- EXERCISE PROMPT -
Reproduce the Harmony Korine biography between "As a teenager, Korine moved" and "filmmaker and artist.", inclusive, replacing "grandmother" with "grandfather".

***** SELECTION *****

Photo: Rachel Korine
Harmony Korine was born in Bolinas, California, in 1973 and is based in Miami, Florida. Korine spent the early part of his childhood living with his family on a commune in the San Francisco Bay area. In the early 1980s, they relocated to a working-class, multicultural neighborhood just outside of Nashville, Tennessee. As a teenager, Korine would frequently accompany his father, a documentary filmmaker, on shoots chronicling alternative cultures in the South, including that of carnival and circus performers. These seminal experiences exerted substantial impact on the artist’s interest in exploring the most eccentric and marginalized parts of American society.
As a teenager, Korine moved to New York City to live with his grandmother in Queens. He studied dramatic writing at New York University’s Tisch School of the Arts for one semester before dropping out to pursue a career as a skateboarder. In 1993, while skateboarding around Manhattan’s Washington Square Park, he met photographer and director Larry Clark. Impressed by a screenplay Korine shared with him, Clark asked the then 19-year-old to write a script based on his life. Three weeks later Korine had completed the script for ‘Kids’ (1995), the gritty cult-classic film depicting 24 hours in the life of a group of drug-using, sex-obsessed teens hanging out in New York City during the AIDS crisis. Simultaneously hailed as both a brilliant wake-up call and decried as a work of blatant teen exploitation, ‘Kids’ catapulted Korine’s career as a filmmaker and artist.
Korine’s next film project was also his directorial debut. A series of unrelated and often disturbing vignettes told via an unconventional mix of hand-held video, Super 8 film, and Polaroids ‘Gummo’ (1997) tells the story of two teen outcasts wandering around a tiny, tornado-ravaged town in Ohio. Inspired by neighborhoods Korine knew from his own childhood in and around Nashville, ‘Gummo’ earned accolades at both the Venice and Rotterdam Film Festivals and provided source material for several subsequent bodies of artwork, including Korine’s first installation ‘The Diary of Anne Frank, Part II’ (1997), a three-screen projection that played on a loop at Patrick Painter Gallery in Santa Monica. That same year, photographs Korine made while on set were featured in the exhibition ‘Investigations of New Photography and Film Stills from Harmony Korine’s new film ‘Gummo’’ at the Andrea Rosen Gallery in New York.

***** SOURCE DATA *****

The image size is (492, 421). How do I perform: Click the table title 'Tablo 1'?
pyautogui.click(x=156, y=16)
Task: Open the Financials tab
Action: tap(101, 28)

*****

- FINISHED TASK -
As a teenager, Korine moved to New York City to live with his grandfather in Queens. He studied dramatic writing at New York University’s Tisch School of the Arts for one semester before dropping out to pursue a career as a skateboarder. In 1993, while skateboarding around Manhattan’s Washington Square Park, he met photographer and director Larry Clark. Impressed by a screenplay Korine shared with him, Clark asked the then 19-year-old to write a script based on his life. Three weeks later Korine had completed the script for ‘Kids’ (1995), the gritty cult-classic film depicting 24 hours in the life of a group of drug-using, sex-obsessed teens hanging out in New York City during the AIDS crisis. Simultaneously hailed as both a brilliant wake-up call and decried as a work of blatant teen exploitation, ‘Kids’ catapulted Korine’s career as a filmmaker and artist.